The Iowa Hospital Association has taken a firm stance against the American Health Care Act (AHCA) as it is currently written. Senate Republicans hope to vote before July 4 on the bill which passed the U.S House in May.
During the Iowa Hospital Association’s Summer Leadership Forum held June 7 at the DoubleTree by Hilton in Cedar Rapids, leaders from several Iowa hospitals held a press conference about how the AHCA could affect Iowans covered by Medicaid, as well as its predicted impact on hospitals and their communities.
Included on the panel were Tim Charles, president and CEO of Mercy Medical Center in Cedar Rapids, and Ted Townsend, president and CEO of UnityPoint Health-Cedar Rapids.
Mr. Townsend said that the Affordable Care Act, also known as Obamacare, was a “positive to our community” due to its expansion of Medicaid which covers the poor, disabled and elderly.
“I don’t want to lose the confidence we gained with the ACA,” he said. “People should not have to fear health care.”

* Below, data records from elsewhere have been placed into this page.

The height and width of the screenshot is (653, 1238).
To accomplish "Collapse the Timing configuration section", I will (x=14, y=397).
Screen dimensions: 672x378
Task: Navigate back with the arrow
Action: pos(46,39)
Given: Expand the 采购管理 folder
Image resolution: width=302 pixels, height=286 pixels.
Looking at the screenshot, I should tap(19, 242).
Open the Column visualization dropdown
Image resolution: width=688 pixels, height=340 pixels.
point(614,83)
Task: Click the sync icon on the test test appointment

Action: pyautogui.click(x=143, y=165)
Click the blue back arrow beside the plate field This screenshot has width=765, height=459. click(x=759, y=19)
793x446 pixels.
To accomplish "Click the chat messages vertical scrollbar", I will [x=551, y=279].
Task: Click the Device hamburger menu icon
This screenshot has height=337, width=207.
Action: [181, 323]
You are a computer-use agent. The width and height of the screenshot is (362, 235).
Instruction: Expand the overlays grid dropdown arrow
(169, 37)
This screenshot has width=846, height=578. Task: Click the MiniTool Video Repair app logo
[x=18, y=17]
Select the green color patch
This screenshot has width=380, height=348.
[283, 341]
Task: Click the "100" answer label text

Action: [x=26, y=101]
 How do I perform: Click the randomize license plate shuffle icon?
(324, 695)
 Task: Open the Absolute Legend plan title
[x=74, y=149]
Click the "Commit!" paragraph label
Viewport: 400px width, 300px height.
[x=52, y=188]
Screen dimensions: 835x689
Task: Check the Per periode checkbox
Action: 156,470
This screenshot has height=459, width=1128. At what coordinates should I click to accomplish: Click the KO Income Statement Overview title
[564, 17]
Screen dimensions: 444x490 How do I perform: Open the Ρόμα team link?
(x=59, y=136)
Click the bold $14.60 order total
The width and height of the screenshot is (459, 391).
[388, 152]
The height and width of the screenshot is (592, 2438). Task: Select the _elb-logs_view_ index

He also added that the ACA offers opportunities for innovation in ways to pay for health care.
According to the Iowa Hospital Association, the AHCA would effectively end the ACA’s Medicaid expansion and restructure the entire Medicaid program through a per-capita cap, which would result in Iowa bearing an additional $340 million annually in Medicaid costs.
Mr. Charles said that before the expansion of Medicaid, 6-8 percent of Mercy’s patients were covered under Medicaid. This year, the number of patients covered under Medicaid is 13.4 percent.
“It’s not perfect and has structural issues,” he said of the ACA, but added he doesn’t want to see patients lose access to the health care they have been receiving.
Kirk Norris, president and CEO of the Iowa Hospital Association, said the hospital community does not not support privatization of Medicaid and wants to work with new Gov. Kim Reynolds and the legislature on the issue.